The Arabic-UNL Dictionary
Much attention has been given to the dictionary in order to make it suitable and in the required format for supporting the morphological, syntactic and semantic analysis and generation needed for both the Arabic EnConversion and DeConversion. The Arabic-UNL dictionary stores three types of linguistic information:
- Morphological information: The information responsible for the correctness of the sentences’ morphology.
- Syntactic information: The information responsible for generating well-formed Arabic structures.
- Semantic information: Information about the semantic classification of words, it allows for the mapping between the semantic information in graphs and the syntactic structures of the generated sentences.
The Sources Used:
Different sources have been used to expand the Arabic-UNL dictionary:
- The English WordNet: it has been chosen because of the huge number of concepts available in it and the information provided for each (glossary, example…etc.).
- The International corpus of Arabic (ICA).
- The General Dictionary currently contains140,000 entries representing 80,000 concepts.

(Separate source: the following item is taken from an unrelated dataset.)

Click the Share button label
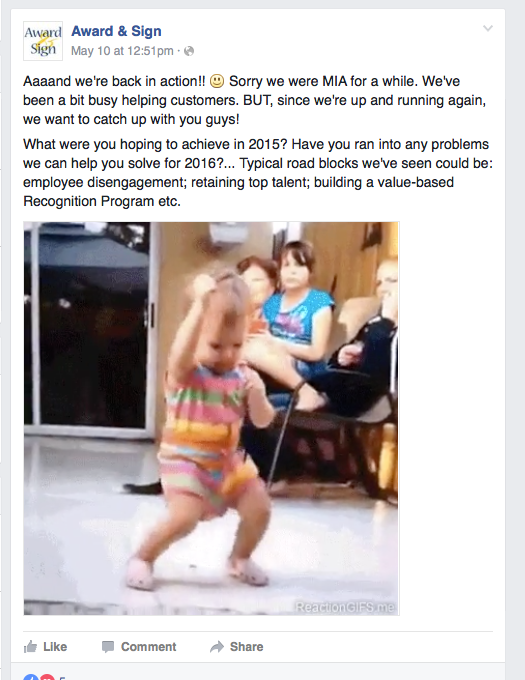This screenshot has width=525, height=680. point(246,647)
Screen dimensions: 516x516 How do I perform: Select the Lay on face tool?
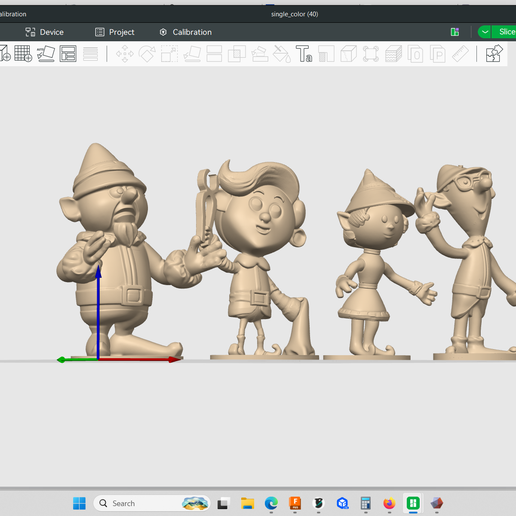coord(192,54)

In addition to the General Dictionary, many specialized dictionaries have been built:
- The specialized dictionary for the Encyclopedia of Life Support Systems (EOLSS) which contains 27,100 entries and,
- The specialized dictionary for the UNL-based Library Information System (UNL-LIS) which contains 4,520 entries.
The Arabic UNL Dictionary:
The Arabic UNL Dictionary The size of the main general dictionary reached 99,908
entries representing 52,572 universal concepts.